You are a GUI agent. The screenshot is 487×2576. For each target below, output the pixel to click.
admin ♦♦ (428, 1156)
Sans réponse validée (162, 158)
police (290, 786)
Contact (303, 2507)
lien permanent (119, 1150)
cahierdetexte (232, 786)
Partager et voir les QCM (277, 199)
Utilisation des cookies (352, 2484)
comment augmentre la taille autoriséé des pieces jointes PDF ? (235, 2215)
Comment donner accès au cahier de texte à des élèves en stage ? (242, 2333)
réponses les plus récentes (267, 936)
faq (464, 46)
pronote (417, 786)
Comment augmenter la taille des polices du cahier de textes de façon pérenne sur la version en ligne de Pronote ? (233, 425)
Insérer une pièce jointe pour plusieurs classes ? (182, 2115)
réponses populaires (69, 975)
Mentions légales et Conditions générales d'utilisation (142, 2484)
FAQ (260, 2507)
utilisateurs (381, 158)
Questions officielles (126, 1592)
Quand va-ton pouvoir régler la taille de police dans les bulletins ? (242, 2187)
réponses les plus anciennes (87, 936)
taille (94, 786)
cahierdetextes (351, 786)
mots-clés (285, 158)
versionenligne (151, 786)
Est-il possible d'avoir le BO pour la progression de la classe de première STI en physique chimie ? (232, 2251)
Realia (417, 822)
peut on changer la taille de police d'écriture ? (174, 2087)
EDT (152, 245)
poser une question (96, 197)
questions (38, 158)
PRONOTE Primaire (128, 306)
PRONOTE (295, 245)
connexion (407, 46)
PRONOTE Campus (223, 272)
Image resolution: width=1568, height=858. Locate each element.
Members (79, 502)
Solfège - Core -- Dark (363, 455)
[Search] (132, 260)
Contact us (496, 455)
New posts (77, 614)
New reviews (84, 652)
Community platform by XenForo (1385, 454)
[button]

□ □ □ □ □

■ PROBLEM REQUIREMENTS: Put every line of the records above into a numbered list, leaving out any blank lines.

■ ANSWER BELOW:
1. You are a GUI agent. The screenshot is 487×2576. For each target below, output the pixel to click.
2. admin ♦♦ (428, 1156)
3. Sans réponse validée (162, 158)
4. police (290, 786)
5. Contact (303, 2507)
6. lien permanent (119, 1150)
7. cahierdetexte (232, 786)
8. Partager et voir les QCM (277, 199)
9. Utilisation des cookies (352, 2484)
10. comment augmentre la taille autoriséé des pieces jointes PDF ? (235, 2215)
11. Comment donner accès au cahier de texte à des élèves en stage ? (242, 2333)
12. réponses les plus récentes (267, 936)
13. faq (464, 46)
14. pronote (417, 786)
15. Comment augmenter la taille des polices du cahier de textes de façon pérenne sur la version en ligne de Pronote ? (233, 425)
16. Insérer une pièce jointe pour plusieurs classes ? (182, 2115)
17. réponses populaires (69, 975)
18. Mentions légales et Conditions générales d'utilisation (142, 2484)
19. FAQ (260, 2507)
20. utilisateurs (381, 158)
21. Questions officielles (126, 1592)
22. Quand va-ton pouvoir régler la taille de police dans les bulletins ? (242, 2187)
23. réponses les plus anciennes (87, 936)
24. taille (94, 786)
25. cahierdetextes (351, 786)
26. mots-clés (285, 158)
27. versionenligne (151, 786)
28. Est-il possible d'avoir le BO pour la progression de la classe de première STI en physique chimie ? (232, 2251)
29. Realia (417, 822)
30. peut on changer la taille de police d'écriture ? (174, 2087)
31. EDT (152, 245)
32. poser une question (96, 197)
33. questions (38, 158)
34. PRONOTE Primaire (128, 306)
35. PRONOTE (295, 245)
36. connexion (407, 46)
37. PRONOTE Campus (223, 272)
38. Image resolution: width=1568, height=858. Locate each element.
39. Members (79, 502)
40. Solfège - Core -- Dark (363, 455)
41. [Search] (132, 260)
42. Contact us (496, 455)
43. New posts (77, 614)
44. New reviews (84, 652)
45. Community platform by XenForo (1385, 454)
46. [button]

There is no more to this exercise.